Ali Watkins had always heard vague, mysterious stories about her great-grandfather. She knew he left Northern Ireland for Philadelphia in 1922, immigrating under suspicious circumstances. Her family guessed he had fled over involvement with the Irish Republican Army. But she didn't know much more, and neither, it seemed, did anyone else. 


MORE: Teen romance book by Bucks County native reimagines 'Ferris Bueller's Day Off' in Philadelphia

So the Berks County native and current New York Times reporter tapped into her journalistic training. She started investigated, digging into the robust Irish American community in Philly. Idle web surfing one day led her to a curveball. Watkins had stumbled upon a 1975 federal case involving five Philadelphia-area men accused of running guns to the IRA during the most violent period of the Troubles, the three-decade conflict that killed thousands in Ireland.

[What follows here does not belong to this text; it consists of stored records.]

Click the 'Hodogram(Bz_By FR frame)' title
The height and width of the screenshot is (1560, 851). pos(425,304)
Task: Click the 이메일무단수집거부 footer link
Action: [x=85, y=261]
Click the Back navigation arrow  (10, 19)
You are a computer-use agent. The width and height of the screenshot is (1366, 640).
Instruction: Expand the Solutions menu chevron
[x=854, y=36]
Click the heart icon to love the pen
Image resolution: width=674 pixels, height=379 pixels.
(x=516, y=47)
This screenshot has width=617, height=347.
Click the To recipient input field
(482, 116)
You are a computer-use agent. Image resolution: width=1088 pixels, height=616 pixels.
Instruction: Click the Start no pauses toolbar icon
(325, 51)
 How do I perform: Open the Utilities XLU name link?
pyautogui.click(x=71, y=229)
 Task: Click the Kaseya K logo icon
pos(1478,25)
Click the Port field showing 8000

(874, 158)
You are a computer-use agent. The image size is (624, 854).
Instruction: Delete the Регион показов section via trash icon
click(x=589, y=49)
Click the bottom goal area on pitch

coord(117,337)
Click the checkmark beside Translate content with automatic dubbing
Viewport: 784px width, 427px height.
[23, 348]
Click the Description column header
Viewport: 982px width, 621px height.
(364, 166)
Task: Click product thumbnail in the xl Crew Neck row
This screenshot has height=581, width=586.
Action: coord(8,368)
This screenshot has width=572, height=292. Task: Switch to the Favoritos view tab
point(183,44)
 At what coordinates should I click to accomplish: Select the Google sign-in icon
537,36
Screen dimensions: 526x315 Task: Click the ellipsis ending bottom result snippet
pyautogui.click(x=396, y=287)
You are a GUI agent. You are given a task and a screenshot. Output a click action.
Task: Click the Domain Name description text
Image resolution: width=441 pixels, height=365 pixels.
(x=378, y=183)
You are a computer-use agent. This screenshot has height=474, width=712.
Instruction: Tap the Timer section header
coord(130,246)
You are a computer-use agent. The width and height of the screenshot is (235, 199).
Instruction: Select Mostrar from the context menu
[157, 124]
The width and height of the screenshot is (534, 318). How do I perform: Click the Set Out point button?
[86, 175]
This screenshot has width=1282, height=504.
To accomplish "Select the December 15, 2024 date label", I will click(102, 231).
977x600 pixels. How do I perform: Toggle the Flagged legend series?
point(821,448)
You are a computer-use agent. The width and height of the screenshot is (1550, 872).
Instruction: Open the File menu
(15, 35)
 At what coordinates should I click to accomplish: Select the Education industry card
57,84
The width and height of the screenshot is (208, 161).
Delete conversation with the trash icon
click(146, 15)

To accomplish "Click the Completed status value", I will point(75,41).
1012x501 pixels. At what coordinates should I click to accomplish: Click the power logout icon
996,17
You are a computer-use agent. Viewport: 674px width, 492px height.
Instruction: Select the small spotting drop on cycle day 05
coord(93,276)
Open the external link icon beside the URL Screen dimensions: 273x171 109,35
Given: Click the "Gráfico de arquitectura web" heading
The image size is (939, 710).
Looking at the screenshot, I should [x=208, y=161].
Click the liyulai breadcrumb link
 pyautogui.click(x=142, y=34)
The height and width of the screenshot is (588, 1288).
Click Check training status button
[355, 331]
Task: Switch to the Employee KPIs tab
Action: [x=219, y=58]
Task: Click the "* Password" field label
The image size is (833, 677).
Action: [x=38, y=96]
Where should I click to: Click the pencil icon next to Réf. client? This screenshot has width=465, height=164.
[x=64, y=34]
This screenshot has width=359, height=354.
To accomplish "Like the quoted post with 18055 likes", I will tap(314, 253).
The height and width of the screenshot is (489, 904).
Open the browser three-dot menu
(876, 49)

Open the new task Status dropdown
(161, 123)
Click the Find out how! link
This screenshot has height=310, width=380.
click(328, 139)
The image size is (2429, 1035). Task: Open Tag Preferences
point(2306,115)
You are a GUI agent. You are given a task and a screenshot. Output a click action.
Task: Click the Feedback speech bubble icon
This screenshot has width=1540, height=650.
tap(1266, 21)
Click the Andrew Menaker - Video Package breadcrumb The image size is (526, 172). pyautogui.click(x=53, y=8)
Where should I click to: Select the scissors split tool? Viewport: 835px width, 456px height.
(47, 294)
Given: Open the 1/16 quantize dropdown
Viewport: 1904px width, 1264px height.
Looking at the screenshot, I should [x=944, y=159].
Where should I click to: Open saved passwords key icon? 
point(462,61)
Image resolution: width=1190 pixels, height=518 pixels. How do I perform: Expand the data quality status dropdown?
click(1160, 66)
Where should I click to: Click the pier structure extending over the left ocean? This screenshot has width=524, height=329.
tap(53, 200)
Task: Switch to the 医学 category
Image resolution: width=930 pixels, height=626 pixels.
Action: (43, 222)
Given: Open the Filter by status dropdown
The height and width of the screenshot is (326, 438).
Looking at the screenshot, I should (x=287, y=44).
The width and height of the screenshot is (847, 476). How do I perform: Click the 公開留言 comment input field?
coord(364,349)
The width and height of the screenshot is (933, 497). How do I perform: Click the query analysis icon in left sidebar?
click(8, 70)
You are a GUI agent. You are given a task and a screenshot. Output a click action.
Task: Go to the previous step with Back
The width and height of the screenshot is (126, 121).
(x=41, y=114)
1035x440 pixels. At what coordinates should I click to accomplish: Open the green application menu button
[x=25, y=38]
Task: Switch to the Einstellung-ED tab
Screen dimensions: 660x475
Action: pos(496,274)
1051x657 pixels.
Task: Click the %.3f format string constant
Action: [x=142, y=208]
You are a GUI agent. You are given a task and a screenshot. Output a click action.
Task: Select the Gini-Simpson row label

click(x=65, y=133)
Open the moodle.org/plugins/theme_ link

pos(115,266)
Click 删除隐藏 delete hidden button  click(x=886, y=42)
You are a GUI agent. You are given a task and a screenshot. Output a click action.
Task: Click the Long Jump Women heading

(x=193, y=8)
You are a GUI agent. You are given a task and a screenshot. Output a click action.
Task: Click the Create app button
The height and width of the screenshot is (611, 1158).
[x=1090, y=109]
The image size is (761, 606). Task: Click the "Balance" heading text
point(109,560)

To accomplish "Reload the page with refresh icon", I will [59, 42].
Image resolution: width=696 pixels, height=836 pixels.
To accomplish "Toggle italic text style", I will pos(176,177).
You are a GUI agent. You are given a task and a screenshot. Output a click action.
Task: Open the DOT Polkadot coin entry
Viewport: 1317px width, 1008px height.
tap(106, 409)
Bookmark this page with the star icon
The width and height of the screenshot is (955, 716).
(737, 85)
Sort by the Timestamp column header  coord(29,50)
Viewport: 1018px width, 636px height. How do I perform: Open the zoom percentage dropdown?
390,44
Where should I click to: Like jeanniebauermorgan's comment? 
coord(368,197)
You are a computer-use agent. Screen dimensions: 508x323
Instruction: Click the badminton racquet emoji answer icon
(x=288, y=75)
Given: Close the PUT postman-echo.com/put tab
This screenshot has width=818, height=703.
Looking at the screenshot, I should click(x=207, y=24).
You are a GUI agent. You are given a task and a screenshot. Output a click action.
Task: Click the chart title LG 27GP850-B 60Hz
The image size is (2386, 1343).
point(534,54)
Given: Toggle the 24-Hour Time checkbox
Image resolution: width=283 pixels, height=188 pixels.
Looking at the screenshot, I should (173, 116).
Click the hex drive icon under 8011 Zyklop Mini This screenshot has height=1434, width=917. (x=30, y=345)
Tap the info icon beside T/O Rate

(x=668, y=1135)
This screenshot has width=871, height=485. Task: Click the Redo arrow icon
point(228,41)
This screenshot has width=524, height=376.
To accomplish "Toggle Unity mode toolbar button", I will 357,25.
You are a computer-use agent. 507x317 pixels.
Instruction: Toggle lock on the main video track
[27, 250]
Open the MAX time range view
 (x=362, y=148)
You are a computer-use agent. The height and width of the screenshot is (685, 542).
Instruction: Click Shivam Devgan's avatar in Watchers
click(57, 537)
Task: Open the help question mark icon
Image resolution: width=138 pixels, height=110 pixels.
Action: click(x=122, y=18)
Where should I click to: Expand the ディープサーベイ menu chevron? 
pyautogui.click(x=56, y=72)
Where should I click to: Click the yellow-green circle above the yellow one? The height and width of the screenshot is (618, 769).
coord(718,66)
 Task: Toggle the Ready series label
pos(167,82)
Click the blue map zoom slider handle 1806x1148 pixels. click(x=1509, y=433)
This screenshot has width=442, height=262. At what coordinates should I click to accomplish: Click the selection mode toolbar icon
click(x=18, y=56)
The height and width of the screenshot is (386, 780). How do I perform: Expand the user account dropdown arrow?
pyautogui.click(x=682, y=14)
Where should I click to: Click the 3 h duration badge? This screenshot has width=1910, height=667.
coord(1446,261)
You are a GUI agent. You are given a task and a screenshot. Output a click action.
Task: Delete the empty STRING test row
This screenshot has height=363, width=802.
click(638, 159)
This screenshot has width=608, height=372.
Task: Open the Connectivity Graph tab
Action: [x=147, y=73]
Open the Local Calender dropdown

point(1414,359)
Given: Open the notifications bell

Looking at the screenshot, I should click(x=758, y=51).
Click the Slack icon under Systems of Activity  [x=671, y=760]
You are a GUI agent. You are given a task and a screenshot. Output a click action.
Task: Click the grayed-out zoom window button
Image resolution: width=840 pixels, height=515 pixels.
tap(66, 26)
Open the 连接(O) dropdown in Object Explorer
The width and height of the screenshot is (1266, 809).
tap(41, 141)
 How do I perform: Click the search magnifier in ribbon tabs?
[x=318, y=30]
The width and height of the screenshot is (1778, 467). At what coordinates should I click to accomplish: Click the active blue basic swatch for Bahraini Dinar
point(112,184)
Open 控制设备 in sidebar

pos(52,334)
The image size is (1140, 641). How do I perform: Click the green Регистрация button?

"I thought that I understood a lot about Irish Philadelphia or knew a lot about it," the Temple alum said. "And then the fact that this existed, and I hadn't ever heard of it before, was just an indicator to me as a writer and a storyteller that there's something here that I'm not seeing and there's a black box in here somewhere that I haven't found."

Watkins chronicles the stateside effort to smuggle guns to the IRA in "The Next One Is For You," her debut book out Tuesday. While the operation spanned several states with robust Irish American populations, Philadelphia was a hotbed of illicit activity. European investigators connected nearly 200 instances of violence in Northern Ireland to guns procured in Philly and shipped overseas. The most committed runners in the region were linked to 378 rifles.

The smuggling started through Clan na Gael, an Irish American nationalist organization that dates back to the 1800s. It had sent guns and an estimated $100,000 to the Irish rebels during the Easter Rising of 1916, an insurrection against English rule. The Philly-based leader of Clan na Gael, Joseph McGarrity, continued running arms to his homeland even after the Irish War of Independence ended in 1921 with a treaty that divided the six counties of Northern Ireland into a separate, British country from the Republic of Ireland. 

Though peace ostensibly reigned on the island, tensions continued to simmer between Republicans, who favored one united Ireland free of British control, and Loyalists, who wanted Northern Ireland to remain part of Great Britain. The conflict exploded into the Troubles in 1969, a period of violence that lasted until 1998 and spurred the longest continuous deployment of British troops in history. 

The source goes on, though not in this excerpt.